Seorang
filsuf politik dari abad ke-17, Thomas Hobbes (1588-1679), mengajukan
sebuah rumusan menarik tentang sifat dasar kekuasaan:
“Pertama-tama, saya tetapkan sebagai dorongan paling dasar semua manusia, yaitu hasrat terus-menerus (perpetual) dan tak kenal lelah (restless) untuk mengejar kekuasaan demi kekuasaan. Hasrat ini hanya akan berhenti dalam kematian.”[i]
Beberapa baris kemudian Hobbes melanjutkan:
“Sebab
dari hasrat ini tidak lain karena manusia tidak dapat sepenuhnya
menjamin keberlangsungan hidupnya saat ini (kuasa dan cara ia berkuasa)
tanpa adanya dorongan untuk selalu mau memiliki lebih dari apa yang
telah ia punya. Hukum adalah cara untuk menjamin keberlangsungan hidup itu di dalam wilayah kekuasaannya. Perang
adalah cara untuk menjamin keberlangsungan hidup di luar wilayah
kekuasaannya. Setelah itu semua tercapai, semua hasrat lain akan
mengikuti satu demi satu, hasrat sensual, hasrat terkenal, hasrat
dipuja, hasrat kesempurnaan, atau dalam diri sedikit orang termasuk juga
hasrat berpikir.”[ii]
Thomas Hobbes mengajukan rumusan ini dalam bukunya yang terkenal hingga saat ini, yaitu Leviathan (terbit pada 1651). Dengan mengajukan rumusan di atas Thomas Hobbes sebenarnya telah menyingkapkan dua hal paling purba, dua hal paling naluriah, paling manusiawi, sekaligus juga paling fundamental yang telah selalu bermukim di dalam diri kita semua manusia, yaitu: 1) hasrat (desire), dan 2) kuasa (power).
Dua
dorongan manusia paling purba, paling naluriah, paling manusiawi ini
ternyata juga memiliki dua karakternya yang berbeda secara bersamaan: 1)
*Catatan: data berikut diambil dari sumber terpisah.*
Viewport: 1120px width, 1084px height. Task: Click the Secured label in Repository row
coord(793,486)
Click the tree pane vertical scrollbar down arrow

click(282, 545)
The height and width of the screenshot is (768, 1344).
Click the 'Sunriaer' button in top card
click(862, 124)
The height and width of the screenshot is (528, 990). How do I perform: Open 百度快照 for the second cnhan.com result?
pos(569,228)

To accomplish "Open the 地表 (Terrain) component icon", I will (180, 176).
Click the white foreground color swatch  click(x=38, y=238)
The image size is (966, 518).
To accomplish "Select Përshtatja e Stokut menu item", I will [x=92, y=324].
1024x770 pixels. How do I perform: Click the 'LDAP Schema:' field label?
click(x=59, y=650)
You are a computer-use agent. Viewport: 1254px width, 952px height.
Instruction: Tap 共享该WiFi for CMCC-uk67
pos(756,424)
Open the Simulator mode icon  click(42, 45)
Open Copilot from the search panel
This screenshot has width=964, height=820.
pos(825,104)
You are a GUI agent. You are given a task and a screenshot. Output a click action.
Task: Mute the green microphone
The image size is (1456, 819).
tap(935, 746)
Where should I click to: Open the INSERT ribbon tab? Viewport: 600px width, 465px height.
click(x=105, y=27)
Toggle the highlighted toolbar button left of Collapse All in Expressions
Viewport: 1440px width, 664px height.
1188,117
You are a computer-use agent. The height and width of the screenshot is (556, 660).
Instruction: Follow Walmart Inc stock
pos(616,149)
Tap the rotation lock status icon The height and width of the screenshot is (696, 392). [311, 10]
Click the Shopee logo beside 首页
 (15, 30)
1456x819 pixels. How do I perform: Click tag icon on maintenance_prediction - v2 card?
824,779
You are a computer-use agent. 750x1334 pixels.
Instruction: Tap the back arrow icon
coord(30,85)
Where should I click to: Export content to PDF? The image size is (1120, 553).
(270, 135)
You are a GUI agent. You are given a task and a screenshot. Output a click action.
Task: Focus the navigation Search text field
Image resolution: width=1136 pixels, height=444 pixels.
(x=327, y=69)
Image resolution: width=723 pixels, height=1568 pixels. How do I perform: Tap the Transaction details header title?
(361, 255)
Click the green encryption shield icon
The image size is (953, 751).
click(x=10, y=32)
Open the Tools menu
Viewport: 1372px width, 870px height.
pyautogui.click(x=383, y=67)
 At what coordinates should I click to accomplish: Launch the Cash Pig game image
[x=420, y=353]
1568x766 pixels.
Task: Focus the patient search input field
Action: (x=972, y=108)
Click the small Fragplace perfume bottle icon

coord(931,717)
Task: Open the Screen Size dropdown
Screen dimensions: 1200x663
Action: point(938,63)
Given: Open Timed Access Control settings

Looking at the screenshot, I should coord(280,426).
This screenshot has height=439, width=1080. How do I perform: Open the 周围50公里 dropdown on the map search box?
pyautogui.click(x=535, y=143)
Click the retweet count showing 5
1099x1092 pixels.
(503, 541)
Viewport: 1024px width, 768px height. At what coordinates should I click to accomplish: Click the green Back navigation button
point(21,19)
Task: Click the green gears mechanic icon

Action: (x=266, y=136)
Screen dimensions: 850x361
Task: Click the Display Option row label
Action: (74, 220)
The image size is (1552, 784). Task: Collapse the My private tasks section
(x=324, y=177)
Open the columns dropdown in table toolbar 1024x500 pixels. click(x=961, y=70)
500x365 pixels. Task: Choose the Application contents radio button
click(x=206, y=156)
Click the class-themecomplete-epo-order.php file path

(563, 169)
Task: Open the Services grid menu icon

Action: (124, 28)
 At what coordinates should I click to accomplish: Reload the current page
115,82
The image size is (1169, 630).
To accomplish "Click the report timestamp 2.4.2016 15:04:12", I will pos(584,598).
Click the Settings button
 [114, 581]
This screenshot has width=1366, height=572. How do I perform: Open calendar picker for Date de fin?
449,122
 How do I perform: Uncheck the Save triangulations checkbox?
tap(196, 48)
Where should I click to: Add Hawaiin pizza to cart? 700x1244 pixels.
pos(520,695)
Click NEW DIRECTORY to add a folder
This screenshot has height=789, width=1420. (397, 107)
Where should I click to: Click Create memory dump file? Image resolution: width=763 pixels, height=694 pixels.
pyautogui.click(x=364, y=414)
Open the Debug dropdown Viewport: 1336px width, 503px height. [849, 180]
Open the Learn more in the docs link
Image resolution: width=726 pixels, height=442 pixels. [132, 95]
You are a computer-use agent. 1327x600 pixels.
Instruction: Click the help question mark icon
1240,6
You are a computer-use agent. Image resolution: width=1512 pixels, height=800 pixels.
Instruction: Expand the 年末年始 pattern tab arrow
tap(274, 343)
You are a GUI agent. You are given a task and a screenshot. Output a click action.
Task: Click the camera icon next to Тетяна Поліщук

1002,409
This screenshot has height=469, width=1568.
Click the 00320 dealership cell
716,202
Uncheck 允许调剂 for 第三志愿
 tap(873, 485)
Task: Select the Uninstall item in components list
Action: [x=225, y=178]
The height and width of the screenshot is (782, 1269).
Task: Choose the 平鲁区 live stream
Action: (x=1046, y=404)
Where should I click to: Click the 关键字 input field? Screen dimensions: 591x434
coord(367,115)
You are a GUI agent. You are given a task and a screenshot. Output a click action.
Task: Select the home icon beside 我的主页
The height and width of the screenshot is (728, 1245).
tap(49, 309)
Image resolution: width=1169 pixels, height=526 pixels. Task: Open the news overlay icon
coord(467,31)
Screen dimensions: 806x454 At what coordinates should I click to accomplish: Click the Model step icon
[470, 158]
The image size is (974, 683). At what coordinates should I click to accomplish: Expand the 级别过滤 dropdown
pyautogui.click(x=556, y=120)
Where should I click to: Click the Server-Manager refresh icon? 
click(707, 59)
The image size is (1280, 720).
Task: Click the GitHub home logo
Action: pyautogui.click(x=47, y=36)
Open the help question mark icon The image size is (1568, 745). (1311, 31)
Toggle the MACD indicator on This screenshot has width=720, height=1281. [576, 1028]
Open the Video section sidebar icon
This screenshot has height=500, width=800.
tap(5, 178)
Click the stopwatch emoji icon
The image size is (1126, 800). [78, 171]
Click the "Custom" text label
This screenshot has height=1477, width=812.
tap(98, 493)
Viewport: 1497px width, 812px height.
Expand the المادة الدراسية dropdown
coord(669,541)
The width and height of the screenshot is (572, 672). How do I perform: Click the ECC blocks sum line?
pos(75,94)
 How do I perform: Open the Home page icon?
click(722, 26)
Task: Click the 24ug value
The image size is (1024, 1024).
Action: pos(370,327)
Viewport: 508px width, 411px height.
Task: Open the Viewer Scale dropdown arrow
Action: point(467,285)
karakternya yang destruktif, dan 2) karakternya yang konstruktif. Hasrat
untuk terus melangsungkan hidup, terus menguasai sumber-sumber daya
kehidupan dan terus mendapatkan lebih demi keamanan dirinya mendorong
seseorang untuk berhadap-hadapan dengan orang lainnya, berkompetisi
dengan setiap orang lain. Kompetisi adalah hasrat dasar dibalik
seluruh proses gerak ekonomi. Kompetisi memungkinkan seseorang untuk
menundukkan dan mengalahkan orang lain, yang dengannya terbentuklah
proses kuasa dan saling menguasai (pakta dominasi). Di titiknya yang
terjauh, kompetisi mendorong seseorang untuk melakukan satu hal yang
sebenarnya juga sangat purba dan alamiah (telah menjadi bagian dari cara
kerja alam), yaitu: membunuh menghabisi hidup nyawa orang lain dan
makhluk lain. Inilah karakter destruktif hasrat dan kuasa manusia, sekaligus juga karakternya yang paling purba dan naluriah.
Tetapi
Hobbes juga menyadari bahwa masyarakat tidak mungkin terbentuk di atas
dasar dorongan destruktifnya. Pada batas tertentu setiap orang akan
mencapai titik jenuh untuk saling mendestruksi. Di titik jenuh kompetisi
inilah setiap orang menyadari bahwa masing-masing tidak mempunyai
pilihan kecuali jika ia bekerja sama dengan manusia lain untuk
menciptakan tatanan ruang bersama yang stabil dan dapat menjamin
keberlangsungan hidupnya. Hasrat untuk bekerja sama dengan manusia lain
untuk sama-sama mempertahankan keberlangsungan hidupnya inilah yang
menciptakan adanya kontrak sosial. Kontrak sosial dibentuk di atas dasar
karakter konstruktif hasrat manusia untuk menciptakan tatanan dan menjamin stabilitas.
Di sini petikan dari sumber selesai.